Pentecoste

Commento di Dario Vivian

Più che in una stanza, siamo in un non luogo. Un’apertura c’è, velata da un tendaggio rosso. Il vento che entra solleva la tenda e si vede uno spicchio di cielo.

Alla morte in croce di Gesù, quando consegna lo Spirito, si quarcia il velo del Tempio da cima a fondo. Lo stesso Spirito apre ora la comunicazione con ciò che sta fuori, rompendo l’isolamento dei personaggi rappresentati dentro.

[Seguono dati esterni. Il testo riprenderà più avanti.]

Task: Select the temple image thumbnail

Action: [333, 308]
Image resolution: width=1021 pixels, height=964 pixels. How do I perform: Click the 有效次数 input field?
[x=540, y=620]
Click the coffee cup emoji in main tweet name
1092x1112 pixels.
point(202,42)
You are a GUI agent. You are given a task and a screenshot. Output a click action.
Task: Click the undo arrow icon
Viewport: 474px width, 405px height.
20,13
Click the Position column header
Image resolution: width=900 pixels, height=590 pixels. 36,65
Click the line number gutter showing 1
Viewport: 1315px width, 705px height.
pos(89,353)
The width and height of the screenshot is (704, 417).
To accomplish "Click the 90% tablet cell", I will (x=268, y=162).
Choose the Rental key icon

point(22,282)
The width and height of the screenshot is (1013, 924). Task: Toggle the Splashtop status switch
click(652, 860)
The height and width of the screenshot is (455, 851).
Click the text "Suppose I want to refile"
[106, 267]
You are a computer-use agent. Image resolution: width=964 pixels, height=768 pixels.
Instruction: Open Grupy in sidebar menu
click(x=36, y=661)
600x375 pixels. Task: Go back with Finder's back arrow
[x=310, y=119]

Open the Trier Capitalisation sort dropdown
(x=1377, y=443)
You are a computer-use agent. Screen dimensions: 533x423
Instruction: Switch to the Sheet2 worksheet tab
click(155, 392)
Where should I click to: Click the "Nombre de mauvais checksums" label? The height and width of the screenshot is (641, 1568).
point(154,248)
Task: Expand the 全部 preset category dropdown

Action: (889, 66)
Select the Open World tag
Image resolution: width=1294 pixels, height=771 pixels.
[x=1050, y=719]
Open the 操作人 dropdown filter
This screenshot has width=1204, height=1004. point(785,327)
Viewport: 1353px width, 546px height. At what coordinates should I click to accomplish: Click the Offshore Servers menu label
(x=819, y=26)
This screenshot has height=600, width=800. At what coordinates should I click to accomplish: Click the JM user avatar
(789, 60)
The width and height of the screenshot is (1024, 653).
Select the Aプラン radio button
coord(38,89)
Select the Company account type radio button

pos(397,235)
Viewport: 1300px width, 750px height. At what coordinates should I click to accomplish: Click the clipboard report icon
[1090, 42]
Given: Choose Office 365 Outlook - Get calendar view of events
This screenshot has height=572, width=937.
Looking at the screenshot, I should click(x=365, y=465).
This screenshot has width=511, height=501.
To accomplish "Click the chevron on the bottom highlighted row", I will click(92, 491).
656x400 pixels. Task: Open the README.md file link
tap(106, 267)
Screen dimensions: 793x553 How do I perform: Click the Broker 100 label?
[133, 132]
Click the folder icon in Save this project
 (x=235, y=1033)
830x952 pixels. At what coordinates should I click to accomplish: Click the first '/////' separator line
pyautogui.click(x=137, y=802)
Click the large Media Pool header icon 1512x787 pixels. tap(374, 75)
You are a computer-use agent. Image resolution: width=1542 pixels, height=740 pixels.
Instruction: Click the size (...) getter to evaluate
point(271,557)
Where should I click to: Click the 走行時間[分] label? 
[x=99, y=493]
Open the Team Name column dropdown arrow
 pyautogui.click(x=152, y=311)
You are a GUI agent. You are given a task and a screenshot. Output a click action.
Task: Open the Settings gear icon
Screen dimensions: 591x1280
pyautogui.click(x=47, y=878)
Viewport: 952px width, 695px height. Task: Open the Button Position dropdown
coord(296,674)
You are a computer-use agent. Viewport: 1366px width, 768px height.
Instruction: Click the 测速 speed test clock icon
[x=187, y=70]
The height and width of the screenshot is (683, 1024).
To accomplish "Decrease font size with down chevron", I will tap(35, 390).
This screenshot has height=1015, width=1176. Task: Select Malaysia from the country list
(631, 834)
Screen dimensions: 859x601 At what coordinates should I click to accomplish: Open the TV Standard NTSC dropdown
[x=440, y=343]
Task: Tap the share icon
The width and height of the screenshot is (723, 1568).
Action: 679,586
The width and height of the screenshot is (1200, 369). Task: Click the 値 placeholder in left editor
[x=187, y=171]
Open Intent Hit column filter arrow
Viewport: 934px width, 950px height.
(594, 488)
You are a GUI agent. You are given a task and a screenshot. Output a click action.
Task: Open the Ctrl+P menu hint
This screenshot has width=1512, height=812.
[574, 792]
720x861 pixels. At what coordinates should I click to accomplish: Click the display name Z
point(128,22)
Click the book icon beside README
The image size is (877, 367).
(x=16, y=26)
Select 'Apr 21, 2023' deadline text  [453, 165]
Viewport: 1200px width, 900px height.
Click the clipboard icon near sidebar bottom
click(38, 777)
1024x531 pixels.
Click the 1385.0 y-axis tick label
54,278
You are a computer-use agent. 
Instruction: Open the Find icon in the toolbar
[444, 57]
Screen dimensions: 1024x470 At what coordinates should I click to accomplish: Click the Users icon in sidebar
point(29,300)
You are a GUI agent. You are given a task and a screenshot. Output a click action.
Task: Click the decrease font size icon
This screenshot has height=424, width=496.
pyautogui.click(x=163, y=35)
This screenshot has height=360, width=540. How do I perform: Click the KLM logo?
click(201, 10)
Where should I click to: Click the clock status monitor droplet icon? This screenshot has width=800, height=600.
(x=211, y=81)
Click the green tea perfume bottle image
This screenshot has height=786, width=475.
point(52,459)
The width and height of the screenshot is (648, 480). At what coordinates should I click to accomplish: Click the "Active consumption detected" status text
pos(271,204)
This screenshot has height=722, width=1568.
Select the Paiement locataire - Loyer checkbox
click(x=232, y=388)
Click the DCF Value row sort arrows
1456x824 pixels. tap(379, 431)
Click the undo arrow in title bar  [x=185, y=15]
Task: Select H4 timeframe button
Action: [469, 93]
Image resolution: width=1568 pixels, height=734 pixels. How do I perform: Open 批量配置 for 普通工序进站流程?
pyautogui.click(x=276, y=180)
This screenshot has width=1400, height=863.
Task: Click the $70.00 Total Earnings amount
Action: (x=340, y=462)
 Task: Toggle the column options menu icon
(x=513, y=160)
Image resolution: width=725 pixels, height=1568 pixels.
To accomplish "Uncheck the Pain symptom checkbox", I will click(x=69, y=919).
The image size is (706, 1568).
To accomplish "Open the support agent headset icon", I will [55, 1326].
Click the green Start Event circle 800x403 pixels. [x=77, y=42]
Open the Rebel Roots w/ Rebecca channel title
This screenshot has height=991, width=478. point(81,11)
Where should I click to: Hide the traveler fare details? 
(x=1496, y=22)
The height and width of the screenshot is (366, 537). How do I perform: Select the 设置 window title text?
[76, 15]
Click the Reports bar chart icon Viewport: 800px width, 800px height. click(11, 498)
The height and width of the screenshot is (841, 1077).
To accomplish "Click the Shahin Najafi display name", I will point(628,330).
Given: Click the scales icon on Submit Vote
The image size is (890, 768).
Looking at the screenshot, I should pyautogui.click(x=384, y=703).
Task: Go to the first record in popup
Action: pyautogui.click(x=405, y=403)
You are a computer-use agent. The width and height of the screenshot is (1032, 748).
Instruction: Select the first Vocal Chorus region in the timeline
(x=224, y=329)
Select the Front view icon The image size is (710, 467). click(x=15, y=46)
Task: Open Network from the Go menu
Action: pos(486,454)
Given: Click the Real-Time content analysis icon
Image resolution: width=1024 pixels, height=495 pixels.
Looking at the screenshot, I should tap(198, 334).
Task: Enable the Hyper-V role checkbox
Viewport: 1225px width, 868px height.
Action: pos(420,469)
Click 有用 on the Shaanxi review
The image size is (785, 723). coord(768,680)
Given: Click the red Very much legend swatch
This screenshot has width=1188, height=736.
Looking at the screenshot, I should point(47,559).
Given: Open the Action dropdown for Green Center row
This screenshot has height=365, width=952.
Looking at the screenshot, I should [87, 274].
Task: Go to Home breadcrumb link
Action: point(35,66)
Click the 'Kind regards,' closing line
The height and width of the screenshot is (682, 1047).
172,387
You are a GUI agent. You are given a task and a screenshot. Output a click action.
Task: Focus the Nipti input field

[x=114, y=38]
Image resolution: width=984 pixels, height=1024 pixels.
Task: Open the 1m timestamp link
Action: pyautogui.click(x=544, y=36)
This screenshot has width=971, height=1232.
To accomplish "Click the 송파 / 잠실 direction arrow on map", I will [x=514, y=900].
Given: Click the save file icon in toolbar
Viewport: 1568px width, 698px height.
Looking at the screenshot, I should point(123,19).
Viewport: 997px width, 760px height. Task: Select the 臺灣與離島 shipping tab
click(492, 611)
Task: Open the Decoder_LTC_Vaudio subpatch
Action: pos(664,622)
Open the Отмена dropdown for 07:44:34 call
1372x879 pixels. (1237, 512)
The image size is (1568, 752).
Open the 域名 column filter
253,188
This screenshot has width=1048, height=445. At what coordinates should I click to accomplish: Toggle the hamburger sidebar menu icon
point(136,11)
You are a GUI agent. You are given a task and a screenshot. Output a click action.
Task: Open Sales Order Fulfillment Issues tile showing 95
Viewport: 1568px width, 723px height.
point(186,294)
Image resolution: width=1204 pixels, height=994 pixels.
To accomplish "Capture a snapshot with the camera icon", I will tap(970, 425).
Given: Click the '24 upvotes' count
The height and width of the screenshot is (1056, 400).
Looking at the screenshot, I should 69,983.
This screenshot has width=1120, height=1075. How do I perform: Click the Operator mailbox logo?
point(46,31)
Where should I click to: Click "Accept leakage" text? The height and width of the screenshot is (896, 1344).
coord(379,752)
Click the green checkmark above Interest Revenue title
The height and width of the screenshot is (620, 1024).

Entra anche un fuoco, viene dalla città, dal mondo delle donne e degli uomini troppo spesso pensato come profano e invece abitato dalla Presenza. I Dodici, che siamo noi chiesa di ogni tempo, ricevono ciascuno una fiamma sul capo. Lo Spirito è dono dall’alto, ma anche realtà che anima la storia attraverso i segni dei tempi. Ciascuno è raggiunto in atteggiamento diverso.

Due, sullo sfondo, se ne stanno andando: tristi, come i discepoli di Emmaus? Uno è con i gomiti sul tavolo e la testa tra le mani, mentre il vicino lo scruta: rassegnato, pensoso, memore di aver tradito il Maestro come Pietro?

C’è chi guarda in su, si lascia interpellare da quella strana irruzione: velato timore, curiosità, apertura alla novità? Sono vestiti come noi, la scena è contemporanea, possiamo specchiarci in ognuno di questi atteggiamenti. Lo Spirito ci raggiunge dove siamo e come siamo. Lasciamo che soffi e arda su di noi e in noi.